_Activity_: Are you able to retype all the records below exactly?

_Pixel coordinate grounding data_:
....
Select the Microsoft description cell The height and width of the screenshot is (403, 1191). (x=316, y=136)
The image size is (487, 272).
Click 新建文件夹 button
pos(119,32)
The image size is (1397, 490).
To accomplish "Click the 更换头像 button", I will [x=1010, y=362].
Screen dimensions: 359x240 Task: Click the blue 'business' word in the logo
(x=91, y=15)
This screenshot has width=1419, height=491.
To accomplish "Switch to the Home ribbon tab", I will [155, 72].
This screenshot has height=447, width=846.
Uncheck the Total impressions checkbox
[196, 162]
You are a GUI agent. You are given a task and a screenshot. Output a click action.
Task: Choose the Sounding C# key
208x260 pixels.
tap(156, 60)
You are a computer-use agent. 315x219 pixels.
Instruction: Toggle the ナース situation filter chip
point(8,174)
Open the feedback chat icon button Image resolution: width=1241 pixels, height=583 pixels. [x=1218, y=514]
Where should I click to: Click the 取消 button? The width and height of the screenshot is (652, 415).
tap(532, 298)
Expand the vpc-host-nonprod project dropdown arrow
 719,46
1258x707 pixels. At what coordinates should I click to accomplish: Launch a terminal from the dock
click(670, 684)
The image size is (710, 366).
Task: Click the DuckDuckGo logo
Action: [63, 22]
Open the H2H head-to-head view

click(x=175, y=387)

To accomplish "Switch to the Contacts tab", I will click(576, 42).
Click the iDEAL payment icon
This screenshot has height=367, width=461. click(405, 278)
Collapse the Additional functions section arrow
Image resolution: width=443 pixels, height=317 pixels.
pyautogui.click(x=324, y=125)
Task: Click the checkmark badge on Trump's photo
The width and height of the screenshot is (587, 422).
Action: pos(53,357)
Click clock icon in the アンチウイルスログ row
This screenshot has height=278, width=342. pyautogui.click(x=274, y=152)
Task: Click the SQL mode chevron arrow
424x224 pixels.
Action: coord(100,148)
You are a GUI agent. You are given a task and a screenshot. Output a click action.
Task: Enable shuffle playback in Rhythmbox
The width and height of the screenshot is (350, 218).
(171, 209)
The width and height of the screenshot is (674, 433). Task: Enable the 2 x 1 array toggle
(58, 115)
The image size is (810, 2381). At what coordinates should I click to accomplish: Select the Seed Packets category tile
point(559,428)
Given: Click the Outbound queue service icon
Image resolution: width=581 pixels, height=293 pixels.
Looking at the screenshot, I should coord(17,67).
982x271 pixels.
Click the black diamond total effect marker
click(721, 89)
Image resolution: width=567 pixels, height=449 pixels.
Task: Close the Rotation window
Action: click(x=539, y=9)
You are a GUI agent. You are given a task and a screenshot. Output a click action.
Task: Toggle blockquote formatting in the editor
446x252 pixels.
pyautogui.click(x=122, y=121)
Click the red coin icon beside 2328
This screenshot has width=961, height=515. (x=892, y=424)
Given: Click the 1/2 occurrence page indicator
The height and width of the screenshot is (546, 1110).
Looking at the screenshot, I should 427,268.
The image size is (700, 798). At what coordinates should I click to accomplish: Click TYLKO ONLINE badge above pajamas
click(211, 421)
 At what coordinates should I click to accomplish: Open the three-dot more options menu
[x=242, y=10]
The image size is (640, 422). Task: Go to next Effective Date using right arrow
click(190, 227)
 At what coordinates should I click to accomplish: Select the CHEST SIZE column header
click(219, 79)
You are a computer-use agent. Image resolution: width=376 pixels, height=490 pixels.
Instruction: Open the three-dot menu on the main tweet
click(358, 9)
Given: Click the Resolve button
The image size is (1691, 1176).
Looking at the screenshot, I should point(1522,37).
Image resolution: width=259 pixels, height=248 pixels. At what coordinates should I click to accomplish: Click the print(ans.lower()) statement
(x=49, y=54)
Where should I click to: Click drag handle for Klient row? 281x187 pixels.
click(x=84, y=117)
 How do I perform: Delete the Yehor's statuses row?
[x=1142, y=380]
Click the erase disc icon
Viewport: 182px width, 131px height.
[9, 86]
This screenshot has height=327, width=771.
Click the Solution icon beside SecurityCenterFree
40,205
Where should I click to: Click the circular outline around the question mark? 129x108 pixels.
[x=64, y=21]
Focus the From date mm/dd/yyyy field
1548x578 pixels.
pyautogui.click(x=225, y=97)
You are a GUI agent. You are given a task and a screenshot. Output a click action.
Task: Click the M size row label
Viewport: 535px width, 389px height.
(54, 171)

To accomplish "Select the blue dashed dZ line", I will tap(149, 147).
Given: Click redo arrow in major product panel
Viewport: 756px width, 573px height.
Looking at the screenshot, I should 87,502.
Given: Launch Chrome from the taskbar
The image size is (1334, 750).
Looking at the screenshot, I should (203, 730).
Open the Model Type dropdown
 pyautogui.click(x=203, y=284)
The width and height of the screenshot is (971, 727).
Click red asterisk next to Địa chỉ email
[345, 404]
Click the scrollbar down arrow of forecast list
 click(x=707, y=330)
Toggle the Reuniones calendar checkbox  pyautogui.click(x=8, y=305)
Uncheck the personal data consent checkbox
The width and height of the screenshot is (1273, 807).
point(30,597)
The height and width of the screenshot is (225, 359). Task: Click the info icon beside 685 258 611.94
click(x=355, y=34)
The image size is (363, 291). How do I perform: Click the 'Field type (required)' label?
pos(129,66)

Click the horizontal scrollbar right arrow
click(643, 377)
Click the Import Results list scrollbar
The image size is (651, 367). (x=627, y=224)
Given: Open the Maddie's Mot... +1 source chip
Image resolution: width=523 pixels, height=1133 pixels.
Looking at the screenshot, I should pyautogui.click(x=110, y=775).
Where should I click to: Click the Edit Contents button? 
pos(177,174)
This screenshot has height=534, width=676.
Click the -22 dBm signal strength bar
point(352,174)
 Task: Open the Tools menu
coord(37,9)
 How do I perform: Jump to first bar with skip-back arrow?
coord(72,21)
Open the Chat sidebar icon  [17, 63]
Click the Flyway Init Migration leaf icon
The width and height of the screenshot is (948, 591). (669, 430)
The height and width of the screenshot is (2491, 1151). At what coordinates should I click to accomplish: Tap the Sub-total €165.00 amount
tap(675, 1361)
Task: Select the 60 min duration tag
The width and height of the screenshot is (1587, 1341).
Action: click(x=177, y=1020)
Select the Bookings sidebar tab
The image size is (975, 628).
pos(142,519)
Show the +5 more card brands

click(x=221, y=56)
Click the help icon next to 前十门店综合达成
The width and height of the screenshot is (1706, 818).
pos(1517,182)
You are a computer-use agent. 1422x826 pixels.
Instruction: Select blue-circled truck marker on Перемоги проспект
....
_Answer for the task_:
Select the Microsoft description cell The height and width of the screenshot is (403, 1191). (x=316, y=136)
The image size is (487, 272).
Click 新建文件夹 button
pos(119,32)
The image size is (1397, 490).
To accomplish "Click the 更换头像 button", I will [x=1010, y=362].
Screen dimensions: 359x240 Task: Click the blue 'business' word in the logo
(x=91, y=15)
This screenshot has width=1419, height=491.
To accomplish "Switch to the Home ribbon tab", I will [155, 72].
This screenshot has height=447, width=846.
Uncheck the Total impressions checkbox
[196, 162]
You are a GUI agent. You are given a task and a screenshot. Output a click action.
Task: Choose the Sounding C# key
208x260 pixels.
tap(156, 60)
You are a computer-use agent. 315x219 pixels.
Instruction: Toggle the ナース situation filter chip
point(8,174)
Open the feedback chat icon button Image resolution: width=1241 pixels, height=583 pixels. [x=1218, y=514]
Where should I click to: Click the 取消 button? The width and height of the screenshot is (652, 415).
tap(532, 298)
Expand the vpc-host-nonprod project dropdown arrow
 719,46
1258x707 pixels. At what coordinates should I click to accomplish: Launch a terminal from the dock
click(670, 684)
The image size is (710, 366).
Task: Click the DuckDuckGo logo
Action: [63, 22]
Open the H2H head-to-head view

click(x=175, y=387)

To accomplish "Switch to the Contacts tab", I will click(576, 42).
Click the iDEAL payment icon
This screenshot has height=367, width=461. click(405, 278)
Collapse the Additional functions section arrow
Image resolution: width=443 pixels, height=317 pixels.
pyautogui.click(x=324, y=125)
Task: Click the checkmark badge on Trump's photo
The width and height of the screenshot is (587, 422).
Action: pos(53,357)
Click clock icon in the アンチウイルスログ row
This screenshot has height=278, width=342. pyautogui.click(x=274, y=152)
Task: Click the SQL mode chevron arrow
424x224 pixels.
Action: coord(100,148)
You are a GUI agent. You are given a task and a screenshot. Output a click action.
Task: Enable shuffle playback in Rhythmbox
The width and height of the screenshot is (350, 218).
(171, 209)
The width and height of the screenshot is (674, 433). Task: Enable the 2 x 1 array toggle
(58, 115)
The image size is (810, 2381). At what coordinates should I click to accomplish: Select the Seed Packets category tile
point(559,428)
Given: Click the Outbound queue service icon
Image resolution: width=581 pixels, height=293 pixels.
Looking at the screenshot, I should coord(17,67).
982x271 pixels.
Click the black diamond total effect marker
click(721, 89)
Image resolution: width=567 pixels, height=449 pixels.
Task: Close the Rotation window
Action: click(x=539, y=9)
You are a GUI agent. You are given a task and a screenshot. Output a click action.
Task: Toggle blockquote formatting in the editor
446x252 pixels.
pyautogui.click(x=122, y=121)
Click the red coin icon beside 2328
This screenshot has width=961, height=515. (x=892, y=424)
Given: Click the 1/2 occurrence page indicator
The height and width of the screenshot is (546, 1110).
Looking at the screenshot, I should 427,268.
The image size is (700, 798). At what coordinates should I click to accomplish: Click TYLKO ONLINE badge above pajamas
click(211, 421)
 At what coordinates should I click to accomplish: Open the three-dot more options menu
[x=242, y=10]
The image size is (640, 422). Task: Go to next Effective Date using right arrow
click(190, 227)
 At what coordinates should I click to accomplish: Select the CHEST SIZE column header
click(219, 79)
You are a computer-use agent. Image resolution: width=376 pixels, height=490 pixels.
Instruction: Open the three-dot menu on the main tweet
click(358, 9)
Given: Click the Resolve button
The image size is (1691, 1176).
Looking at the screenshot, I should point(1522,37).
Image resolution: width=259 pixels, height=248 pixels. At what coordinates should I click to accomplish: Click the print(ans.lower()) statement
(x=49, y=54)
Where should I click to: Click drag handle for Klient row? 281x187 pixels.
click(x=84, y=117)
 How do I perform: Delete the Yehor's statuses row?
[x=1142, y=380]
Click the erase disc icon
Viewport: 182px width, 131px height.
[9, 86]
This screenshot has height=327, width=771.
Click the Solution icon beside SecurityCenterFree
40,205
Where should I click to: Click the circular outline around the question mark? 129x108 pixels.
[x=64, y=21]
Focus the From date mm/dd/yyyy field
1548x578 pixels.
pyautogui.click(x=225, y=97)
You are a GUI agent. You are given a task and a screenshot. Output a click action.
Task: Click the M size row label
Viewport: 535px width, 389px height.
(54, 171)

To accomplish "Select the blue dashed dZ line", I will tap(149, 147).
Given: Click redo arrow in major product panel
Viewport: 756px width, 573px height.
Looking at the screenshot, I should 87,502.
Given: Launch Chrome from the taskbar
The image size is (1334, 750).
Looking at the screenshot, I should (203, 730).
Open the Model Type dropdown
 pyautogui.click(x=203, y=284)
The width and height of the screenshot is (971, 727).
Click red asterisk next to Địa chỉ email
[345, 404]
Click the scrollbar down arrow of forecast list
 click(x=707, y=330)
Toggle the Reuniones calendar checkbox  pyautogui.click(x=8, y=305)
Uncheck the personal data consent checkbox
The width and height of the screenshot is (1273, 807).
point(30,597)
The height and width of the screenshot is (225, 359). Task: Click the info icon beside 685 258 611.94
click(x=355, y=34)
The image size is (363, 291). How do I perform: Click the 'Field type (required)' label?
pos(129,66)

Click the horizontal scrollbar right arrow
click(643, 377)
Click the Import Results list scrollbar
The image size is (651, 367). (x=627, y=224)
Given: Open the Maddie's Mot... +1 source chip
Image resolution: width=523 pixels, height=1133 pixels.
Looking at the screenshot, I should pyautogui.click(x=110, y=775).
Where should I click to: Click the Edit Contents button? 
pos(177,174)
This screenshot has height=534, width=676.
Click the -22 dBm signal strength bar
point(352,174)
 Task: Open the Tools menu
coord(37,9)
 How do I perform: Jump to first bar with skip-back arrow?
coord(72,21)
Open the Chat sidebar icon  [17, 63]
Click the Flyway Init Migration leaf icon
The width and height of the screenshot is (948, 591). (669, 430)
The height and width of the screenshot is (2491, 1151). At what coordinates should I click to accomplish: Tap the Sub-total €165.00 amount
tap(675, 1361)
Task: Select the 60 min duration tag
The width and height of the screenshot is (1587, 1341).
Action: click(x=177, y=1020)
Select the Bookings sidebar tab
The image size is (975, 628).
pos(142,519)
Show the +5 more card brands

click(x=221, y=56)
Click the help icon next to 前十门店综合达成
The width and height of the screenshot is (1706, 818).
pos(1517,182)
You are a computer-use agent. 1422x826 pixels.
Instruction: Select blue-circled truck marker on Перемоги проспект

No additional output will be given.